When considering the possibility of life in space, finding organic matter outside of Earth is indispensable to finding potentially habitable areas. A new study from the University of New South Wales in Australia and Ege University in Turkey sought to estimate how much of this matter already exists in space, the findings of which point to a galaxy of grease, gunk, and other gross space sludge just festering with the stuff.
Eight scientists from the collaborating universities analyzed specimens that are similar to interstellar dust to estimate how much aliphatic carbon, or grease-like carbon molecules, are floating around space. Their findings, which were published in the Monthly Notices of the Royal Astronomical Society on Tuesday, suggests that the Milky Way Galaxy is harboring “10 billion, trillion, trillion tonnes of greasy matter, or enough for 40 trillion, trillion, trillion packs of butter.”
Space has suddenly become light years more appealing as a destination now that there is the possibility of butter. However, this space grease is not ready for the frying pan, according to Dr. Tim Schmidt, a chemist at the University of New South Wales and co-author of the study.
“This space grease is not the kind of thing you’d want to spread on a slice of toast!” Schmidt warned. “It’s dirty, likely toxic and only forms in the environment of interstellar space (and our laboratory). It’s also intriguing that organic material of this kind — material that gets incorporated into planetary systems — is so abundant.”

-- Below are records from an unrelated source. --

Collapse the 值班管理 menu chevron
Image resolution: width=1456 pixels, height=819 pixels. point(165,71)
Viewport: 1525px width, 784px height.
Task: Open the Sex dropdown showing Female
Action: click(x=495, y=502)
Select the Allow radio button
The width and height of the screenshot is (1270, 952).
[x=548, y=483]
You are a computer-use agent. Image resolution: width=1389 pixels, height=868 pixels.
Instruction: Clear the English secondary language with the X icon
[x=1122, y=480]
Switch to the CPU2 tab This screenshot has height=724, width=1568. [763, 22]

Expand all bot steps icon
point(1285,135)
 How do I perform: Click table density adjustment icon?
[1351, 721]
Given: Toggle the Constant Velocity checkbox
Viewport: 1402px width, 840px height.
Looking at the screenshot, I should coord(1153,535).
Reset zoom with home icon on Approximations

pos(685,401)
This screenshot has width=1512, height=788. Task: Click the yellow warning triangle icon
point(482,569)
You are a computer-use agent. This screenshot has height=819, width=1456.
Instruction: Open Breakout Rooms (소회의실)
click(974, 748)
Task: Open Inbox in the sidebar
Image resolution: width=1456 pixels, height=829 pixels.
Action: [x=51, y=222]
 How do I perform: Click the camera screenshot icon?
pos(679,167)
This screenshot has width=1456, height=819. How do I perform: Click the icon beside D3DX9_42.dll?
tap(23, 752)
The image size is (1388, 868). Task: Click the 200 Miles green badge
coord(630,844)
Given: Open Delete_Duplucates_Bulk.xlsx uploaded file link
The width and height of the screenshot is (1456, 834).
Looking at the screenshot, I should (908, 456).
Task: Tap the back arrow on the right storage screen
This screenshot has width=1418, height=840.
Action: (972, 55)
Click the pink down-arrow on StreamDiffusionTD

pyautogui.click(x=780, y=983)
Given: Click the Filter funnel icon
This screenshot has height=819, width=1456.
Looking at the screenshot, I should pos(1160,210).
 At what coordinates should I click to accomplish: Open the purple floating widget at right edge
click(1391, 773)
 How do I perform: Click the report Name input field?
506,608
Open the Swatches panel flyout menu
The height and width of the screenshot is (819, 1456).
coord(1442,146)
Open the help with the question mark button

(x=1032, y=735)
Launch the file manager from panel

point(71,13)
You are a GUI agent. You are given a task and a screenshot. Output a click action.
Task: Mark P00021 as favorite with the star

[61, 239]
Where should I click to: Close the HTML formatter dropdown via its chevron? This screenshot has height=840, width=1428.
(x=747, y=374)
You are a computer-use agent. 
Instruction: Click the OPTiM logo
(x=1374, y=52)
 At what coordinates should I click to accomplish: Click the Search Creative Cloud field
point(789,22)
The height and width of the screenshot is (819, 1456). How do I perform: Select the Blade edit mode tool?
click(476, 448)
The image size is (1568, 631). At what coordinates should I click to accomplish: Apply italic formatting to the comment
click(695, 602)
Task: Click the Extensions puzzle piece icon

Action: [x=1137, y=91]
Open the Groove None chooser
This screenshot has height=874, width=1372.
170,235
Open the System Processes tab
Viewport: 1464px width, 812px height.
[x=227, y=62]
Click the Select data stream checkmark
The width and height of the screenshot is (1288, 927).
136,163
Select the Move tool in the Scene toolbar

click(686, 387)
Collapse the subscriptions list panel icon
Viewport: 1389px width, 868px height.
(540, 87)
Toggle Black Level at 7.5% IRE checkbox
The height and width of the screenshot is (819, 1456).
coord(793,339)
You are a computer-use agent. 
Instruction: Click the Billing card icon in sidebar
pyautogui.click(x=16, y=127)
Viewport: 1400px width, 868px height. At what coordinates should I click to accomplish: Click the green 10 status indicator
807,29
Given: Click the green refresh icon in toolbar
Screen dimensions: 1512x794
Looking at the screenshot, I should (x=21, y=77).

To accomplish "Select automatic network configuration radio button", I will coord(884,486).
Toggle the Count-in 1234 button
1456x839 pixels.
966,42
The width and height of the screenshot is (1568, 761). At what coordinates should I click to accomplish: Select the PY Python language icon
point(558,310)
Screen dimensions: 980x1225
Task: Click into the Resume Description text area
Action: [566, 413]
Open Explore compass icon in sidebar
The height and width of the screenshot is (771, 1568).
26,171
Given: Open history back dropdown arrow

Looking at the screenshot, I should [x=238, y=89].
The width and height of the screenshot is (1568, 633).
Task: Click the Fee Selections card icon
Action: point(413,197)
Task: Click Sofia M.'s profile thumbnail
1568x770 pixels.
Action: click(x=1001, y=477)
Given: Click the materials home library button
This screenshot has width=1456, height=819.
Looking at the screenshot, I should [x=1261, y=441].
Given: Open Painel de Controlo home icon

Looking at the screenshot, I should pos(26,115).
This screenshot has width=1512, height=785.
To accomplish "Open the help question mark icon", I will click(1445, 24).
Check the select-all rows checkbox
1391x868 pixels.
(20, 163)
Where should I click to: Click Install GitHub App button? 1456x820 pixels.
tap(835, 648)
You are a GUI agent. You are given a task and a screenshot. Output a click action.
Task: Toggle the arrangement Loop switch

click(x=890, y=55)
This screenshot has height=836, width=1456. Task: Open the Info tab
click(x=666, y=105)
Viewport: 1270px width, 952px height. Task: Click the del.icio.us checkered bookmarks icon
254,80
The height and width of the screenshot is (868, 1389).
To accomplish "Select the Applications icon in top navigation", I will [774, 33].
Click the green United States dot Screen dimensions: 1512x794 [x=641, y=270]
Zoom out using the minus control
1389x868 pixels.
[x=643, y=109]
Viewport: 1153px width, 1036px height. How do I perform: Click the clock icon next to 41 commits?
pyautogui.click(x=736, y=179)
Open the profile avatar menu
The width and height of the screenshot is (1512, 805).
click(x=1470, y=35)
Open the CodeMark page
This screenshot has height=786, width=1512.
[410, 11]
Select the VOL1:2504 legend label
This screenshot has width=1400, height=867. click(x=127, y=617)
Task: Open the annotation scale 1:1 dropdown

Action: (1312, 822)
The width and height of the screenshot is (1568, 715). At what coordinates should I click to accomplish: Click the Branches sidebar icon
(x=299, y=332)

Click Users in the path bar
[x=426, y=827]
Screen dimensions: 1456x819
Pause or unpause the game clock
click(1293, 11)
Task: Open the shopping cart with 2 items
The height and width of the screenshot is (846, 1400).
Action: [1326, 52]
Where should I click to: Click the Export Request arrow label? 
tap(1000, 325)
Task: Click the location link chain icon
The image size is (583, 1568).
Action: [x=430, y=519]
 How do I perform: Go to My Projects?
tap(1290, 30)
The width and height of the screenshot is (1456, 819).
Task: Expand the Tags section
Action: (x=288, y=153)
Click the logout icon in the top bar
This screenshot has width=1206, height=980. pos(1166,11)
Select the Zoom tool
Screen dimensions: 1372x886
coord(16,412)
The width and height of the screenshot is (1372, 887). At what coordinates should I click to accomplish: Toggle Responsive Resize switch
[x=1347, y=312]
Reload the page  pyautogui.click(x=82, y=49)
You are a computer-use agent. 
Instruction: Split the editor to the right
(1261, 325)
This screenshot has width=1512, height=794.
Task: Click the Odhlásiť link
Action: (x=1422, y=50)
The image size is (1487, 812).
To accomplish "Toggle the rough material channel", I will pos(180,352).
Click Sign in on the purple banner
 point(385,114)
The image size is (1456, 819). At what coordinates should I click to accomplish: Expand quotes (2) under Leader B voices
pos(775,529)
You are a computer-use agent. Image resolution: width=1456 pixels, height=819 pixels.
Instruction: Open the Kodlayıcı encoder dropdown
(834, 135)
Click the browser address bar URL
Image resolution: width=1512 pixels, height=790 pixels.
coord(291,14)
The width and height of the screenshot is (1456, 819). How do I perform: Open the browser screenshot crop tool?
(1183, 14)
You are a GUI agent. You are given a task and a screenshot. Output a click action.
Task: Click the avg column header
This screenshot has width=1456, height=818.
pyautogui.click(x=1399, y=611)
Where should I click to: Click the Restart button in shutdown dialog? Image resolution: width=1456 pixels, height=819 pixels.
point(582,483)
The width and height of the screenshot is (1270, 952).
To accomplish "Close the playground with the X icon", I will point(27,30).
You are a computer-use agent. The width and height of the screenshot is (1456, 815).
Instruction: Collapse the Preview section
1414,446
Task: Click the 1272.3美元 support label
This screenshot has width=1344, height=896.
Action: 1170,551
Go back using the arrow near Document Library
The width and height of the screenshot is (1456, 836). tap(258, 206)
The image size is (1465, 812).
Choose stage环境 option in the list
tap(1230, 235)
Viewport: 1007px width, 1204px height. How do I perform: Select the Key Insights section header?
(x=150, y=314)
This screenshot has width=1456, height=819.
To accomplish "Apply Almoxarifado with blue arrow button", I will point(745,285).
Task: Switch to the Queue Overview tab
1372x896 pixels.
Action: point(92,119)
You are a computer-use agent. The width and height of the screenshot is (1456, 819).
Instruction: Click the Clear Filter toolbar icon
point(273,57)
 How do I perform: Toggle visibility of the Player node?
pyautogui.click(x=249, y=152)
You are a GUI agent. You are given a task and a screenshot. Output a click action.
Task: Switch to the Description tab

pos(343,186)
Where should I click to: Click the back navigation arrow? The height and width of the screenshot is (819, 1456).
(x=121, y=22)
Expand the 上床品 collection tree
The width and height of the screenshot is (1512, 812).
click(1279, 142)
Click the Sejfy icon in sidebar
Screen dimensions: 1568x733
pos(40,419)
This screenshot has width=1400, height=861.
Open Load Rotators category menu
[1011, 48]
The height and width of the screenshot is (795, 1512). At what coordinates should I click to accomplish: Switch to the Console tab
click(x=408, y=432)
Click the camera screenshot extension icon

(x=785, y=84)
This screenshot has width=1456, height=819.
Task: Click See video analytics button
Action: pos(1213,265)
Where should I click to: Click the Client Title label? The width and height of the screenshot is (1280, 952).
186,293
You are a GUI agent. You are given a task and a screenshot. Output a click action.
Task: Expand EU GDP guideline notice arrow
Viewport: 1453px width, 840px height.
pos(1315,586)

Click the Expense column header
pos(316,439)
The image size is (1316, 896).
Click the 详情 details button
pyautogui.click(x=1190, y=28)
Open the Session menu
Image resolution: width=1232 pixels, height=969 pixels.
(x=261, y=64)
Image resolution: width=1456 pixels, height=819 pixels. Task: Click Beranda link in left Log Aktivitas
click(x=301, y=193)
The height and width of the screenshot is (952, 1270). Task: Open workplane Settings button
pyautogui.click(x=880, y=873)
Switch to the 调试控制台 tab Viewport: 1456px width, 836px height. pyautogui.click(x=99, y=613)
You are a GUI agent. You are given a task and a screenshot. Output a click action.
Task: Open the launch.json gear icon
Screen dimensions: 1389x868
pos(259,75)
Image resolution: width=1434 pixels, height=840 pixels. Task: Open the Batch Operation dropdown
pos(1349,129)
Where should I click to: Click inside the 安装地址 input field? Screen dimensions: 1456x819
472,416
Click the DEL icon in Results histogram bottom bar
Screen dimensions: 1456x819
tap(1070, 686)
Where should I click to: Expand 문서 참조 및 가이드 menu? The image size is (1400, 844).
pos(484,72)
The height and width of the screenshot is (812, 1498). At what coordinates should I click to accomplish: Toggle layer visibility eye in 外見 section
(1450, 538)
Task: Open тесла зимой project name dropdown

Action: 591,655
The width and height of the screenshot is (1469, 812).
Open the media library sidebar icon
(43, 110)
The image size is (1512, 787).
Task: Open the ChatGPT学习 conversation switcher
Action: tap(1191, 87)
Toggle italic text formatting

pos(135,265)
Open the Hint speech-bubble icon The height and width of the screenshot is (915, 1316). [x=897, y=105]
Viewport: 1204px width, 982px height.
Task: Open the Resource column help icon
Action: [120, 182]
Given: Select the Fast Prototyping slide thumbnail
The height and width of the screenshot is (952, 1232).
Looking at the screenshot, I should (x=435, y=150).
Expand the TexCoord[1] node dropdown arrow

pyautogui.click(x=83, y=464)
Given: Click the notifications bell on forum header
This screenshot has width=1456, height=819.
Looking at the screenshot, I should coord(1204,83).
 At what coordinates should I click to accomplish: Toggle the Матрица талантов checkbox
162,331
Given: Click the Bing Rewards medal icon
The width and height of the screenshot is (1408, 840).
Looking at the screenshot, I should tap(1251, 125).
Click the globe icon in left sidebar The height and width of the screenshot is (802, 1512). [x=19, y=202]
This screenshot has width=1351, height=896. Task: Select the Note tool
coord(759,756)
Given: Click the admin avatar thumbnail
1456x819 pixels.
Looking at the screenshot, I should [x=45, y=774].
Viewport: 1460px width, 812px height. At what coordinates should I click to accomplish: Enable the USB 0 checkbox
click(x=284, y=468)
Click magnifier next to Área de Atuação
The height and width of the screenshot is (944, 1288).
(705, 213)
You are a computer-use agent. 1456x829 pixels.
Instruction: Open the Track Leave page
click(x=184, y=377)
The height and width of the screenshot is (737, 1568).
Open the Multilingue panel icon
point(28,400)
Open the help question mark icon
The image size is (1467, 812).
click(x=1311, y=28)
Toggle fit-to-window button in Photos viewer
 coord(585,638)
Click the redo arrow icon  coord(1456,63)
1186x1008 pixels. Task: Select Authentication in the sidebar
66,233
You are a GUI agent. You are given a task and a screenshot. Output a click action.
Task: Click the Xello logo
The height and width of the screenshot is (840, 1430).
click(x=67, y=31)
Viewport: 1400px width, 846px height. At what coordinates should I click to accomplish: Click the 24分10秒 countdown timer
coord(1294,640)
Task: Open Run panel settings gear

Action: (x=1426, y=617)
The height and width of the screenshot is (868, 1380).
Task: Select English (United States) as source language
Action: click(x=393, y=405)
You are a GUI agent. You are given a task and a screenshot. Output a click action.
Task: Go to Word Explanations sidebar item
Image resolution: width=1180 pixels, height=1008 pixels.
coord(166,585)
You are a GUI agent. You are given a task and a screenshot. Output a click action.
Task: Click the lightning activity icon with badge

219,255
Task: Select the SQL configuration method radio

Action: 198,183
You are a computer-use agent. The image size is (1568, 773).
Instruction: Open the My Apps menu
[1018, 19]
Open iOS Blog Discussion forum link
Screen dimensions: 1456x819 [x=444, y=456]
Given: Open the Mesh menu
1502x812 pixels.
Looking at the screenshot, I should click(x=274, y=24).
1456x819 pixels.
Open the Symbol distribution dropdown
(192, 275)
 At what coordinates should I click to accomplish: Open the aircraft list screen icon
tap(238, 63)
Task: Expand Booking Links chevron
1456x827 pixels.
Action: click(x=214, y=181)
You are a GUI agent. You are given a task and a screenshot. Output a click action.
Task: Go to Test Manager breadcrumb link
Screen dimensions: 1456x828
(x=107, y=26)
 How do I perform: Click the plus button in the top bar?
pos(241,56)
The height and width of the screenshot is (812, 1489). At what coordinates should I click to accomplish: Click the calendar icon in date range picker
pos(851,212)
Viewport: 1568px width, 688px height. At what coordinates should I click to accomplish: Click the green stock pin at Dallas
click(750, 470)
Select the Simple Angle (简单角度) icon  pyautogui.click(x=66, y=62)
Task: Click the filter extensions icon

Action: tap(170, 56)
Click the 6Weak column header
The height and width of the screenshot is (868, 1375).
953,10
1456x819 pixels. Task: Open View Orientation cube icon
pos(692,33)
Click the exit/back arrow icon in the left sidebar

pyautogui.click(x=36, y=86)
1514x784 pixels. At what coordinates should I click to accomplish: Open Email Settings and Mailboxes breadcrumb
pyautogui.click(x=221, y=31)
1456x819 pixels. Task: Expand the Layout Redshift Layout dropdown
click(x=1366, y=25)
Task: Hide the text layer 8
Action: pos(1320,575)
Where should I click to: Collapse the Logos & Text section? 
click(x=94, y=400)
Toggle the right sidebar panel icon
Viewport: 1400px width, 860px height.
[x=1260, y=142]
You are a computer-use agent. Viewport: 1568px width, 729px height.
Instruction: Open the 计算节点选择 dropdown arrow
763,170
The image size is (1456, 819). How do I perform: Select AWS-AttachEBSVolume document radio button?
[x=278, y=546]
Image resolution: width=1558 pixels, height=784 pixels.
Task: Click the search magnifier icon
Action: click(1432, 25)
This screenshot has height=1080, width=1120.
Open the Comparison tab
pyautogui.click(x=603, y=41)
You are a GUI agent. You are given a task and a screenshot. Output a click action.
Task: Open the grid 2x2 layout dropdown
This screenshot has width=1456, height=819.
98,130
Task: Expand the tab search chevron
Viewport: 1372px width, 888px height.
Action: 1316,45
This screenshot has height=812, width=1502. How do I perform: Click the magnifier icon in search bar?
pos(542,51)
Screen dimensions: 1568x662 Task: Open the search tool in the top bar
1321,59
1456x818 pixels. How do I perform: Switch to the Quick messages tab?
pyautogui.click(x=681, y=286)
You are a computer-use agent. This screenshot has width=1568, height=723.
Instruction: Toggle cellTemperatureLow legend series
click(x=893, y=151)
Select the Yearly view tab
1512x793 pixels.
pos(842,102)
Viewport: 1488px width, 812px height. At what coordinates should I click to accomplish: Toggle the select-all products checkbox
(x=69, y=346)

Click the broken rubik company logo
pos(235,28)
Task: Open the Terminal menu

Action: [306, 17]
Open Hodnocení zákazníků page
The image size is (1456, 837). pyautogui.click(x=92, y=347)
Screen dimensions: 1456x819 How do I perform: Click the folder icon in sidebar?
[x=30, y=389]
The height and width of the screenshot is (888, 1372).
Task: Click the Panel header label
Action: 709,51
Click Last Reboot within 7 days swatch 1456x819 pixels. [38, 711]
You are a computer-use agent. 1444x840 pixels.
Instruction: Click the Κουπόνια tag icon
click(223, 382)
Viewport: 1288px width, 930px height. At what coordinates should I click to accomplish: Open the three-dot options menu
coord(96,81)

Even though space grease is not, in fact, the delicious kind, the discovery of this much organic matter in the Milky Way is staggering. Carbon is not only essential for life but fuels the formation of stars and planets, and this accumulation of aliphatic carbon brings scientists closer to calculating just how much of it space can hold.
Interstellar carbon can exist as aliphatic, aka space grease, or as aromatic carbon, which scientists consider “mothball-like” and not nearly as delicious-sounding. Prior to this study, estimates of either were scant, but researchers found that there are roughly 100 greasy carbon atoms for every million hydrogen atoms, meaning the key to life in space is a greasy sludge just spreading across the Milky Way’s countertops.
The team was able to reach this calculation by recreating interstellar dust in a lab and then mimicking the process by which organic molecules are synthesized in the discharge of carbon stars. Aliphatic carbon can be detected by its ability to absorb light and scientists could spot its presence by using magnetic resonance and spectroscopy, which splits light into wavelengths.
While common, this is the first attempt to quantify the material, which yielded results that far exceeded the team’s estimations. These new figures are the first step in understanding the nature and extent of greasy carbon, as well as its role in fostering the creation of new stars, planets, and potential signs of life.